The story comes from the memoirs of Belfort himself, which is where the movie takes it’s name from. Large parts of the film are dedicated to highlighting the levels of it’s lead characters’ debauchery, which only gets worse as he makes more and more money. Belfort loves drugs, sex and alcohol to an extreme level, and Scorsese shows us much of it in great detail. Critics of the movie have slated the director for glamourising the life of the protagonist, but my take on the movie couldn’t be further from that.
Rather than explicitly cast judgement on Belfort, Scorsese merely let’s us into his world – indeed it is his lead who narrates much of the story. The window into these events allows the viewer to make up their own mind on the kind of man Belfort is and the life he leads. If you watch this film and think his life looks glamorous and something Scorsese approves of then that reflects on you and what you want to see from the film, not on the intent of anybody involved here. It is intelligent filmmaking that respects it’s audience, though seemingly some people need their own thoughts spoon-fed to them. Thankfully, that is something Scorsese is unwilling to offer.
The film features some top class performances, but none could ever rise above that of DiCaprio. He continues to prove himself as one of the finest actors around, and once again he is in truly scintillating form. The lead role is an exciting one and DiCaprio’s handling of it is truly masterful. He has no inhibitions at all; he is constantly willing to lose himself on screen – he is never less than wonderful to watch, carrying the whole movie. He is well aided by Jonah Hill, PJ. Byrne and the sultry Margot Robbie.
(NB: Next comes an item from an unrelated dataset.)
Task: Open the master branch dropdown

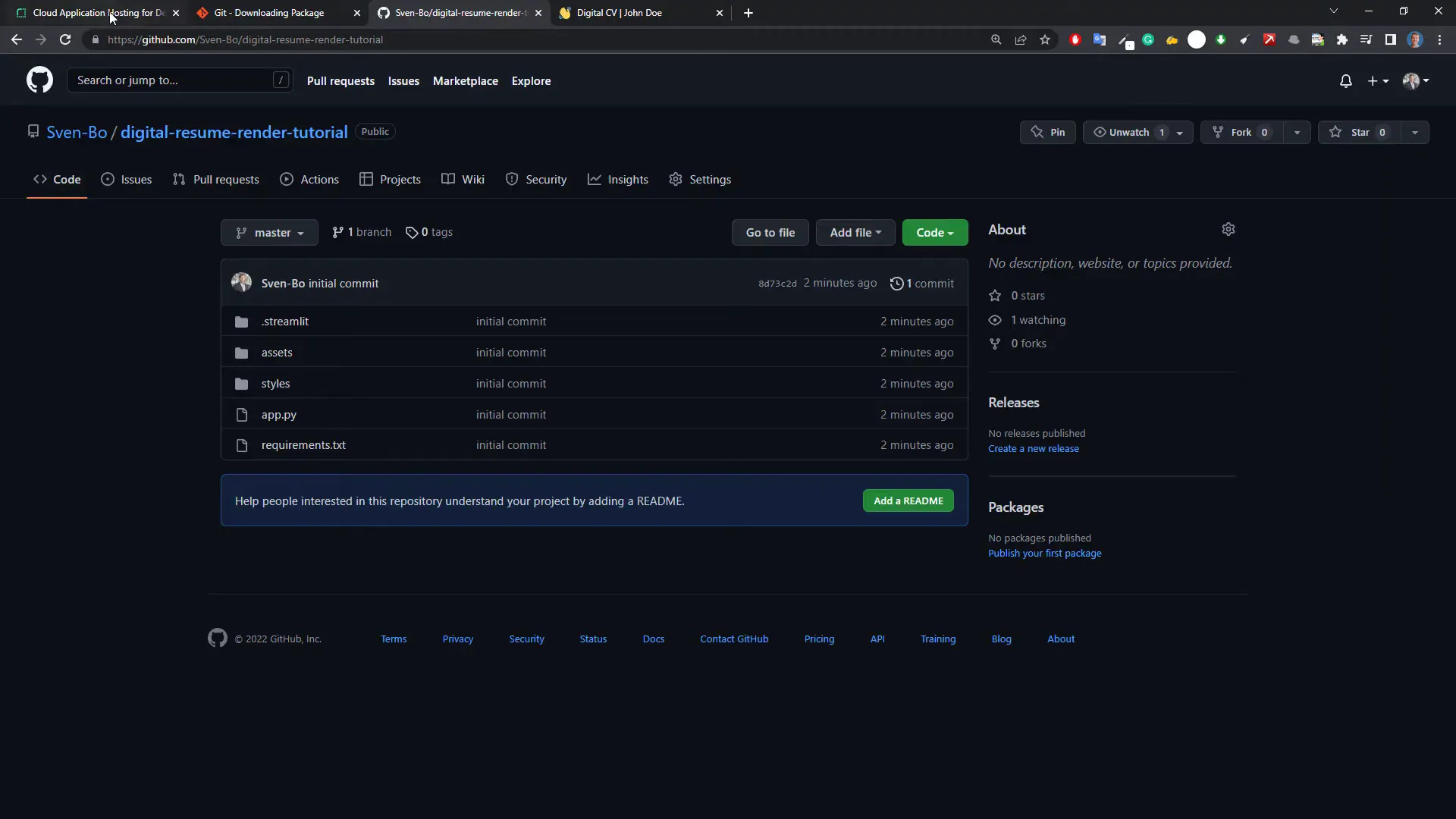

Never afraid to play elements of the story for dark laughs, The Wolf of Wall Street is a thoroughly engaging watch, impressively managing to hold interest throughout despite it’s considerable run time. It has plenty in common with the director’s seminal gangster flick Goodfellas, not least the charm and charisma of it’s detestable lead. Only time will tell whether the two films can be held in the same esteem but at age 70, Martin Scorsese continues to demonstrate that he is still as relevant as he ever was.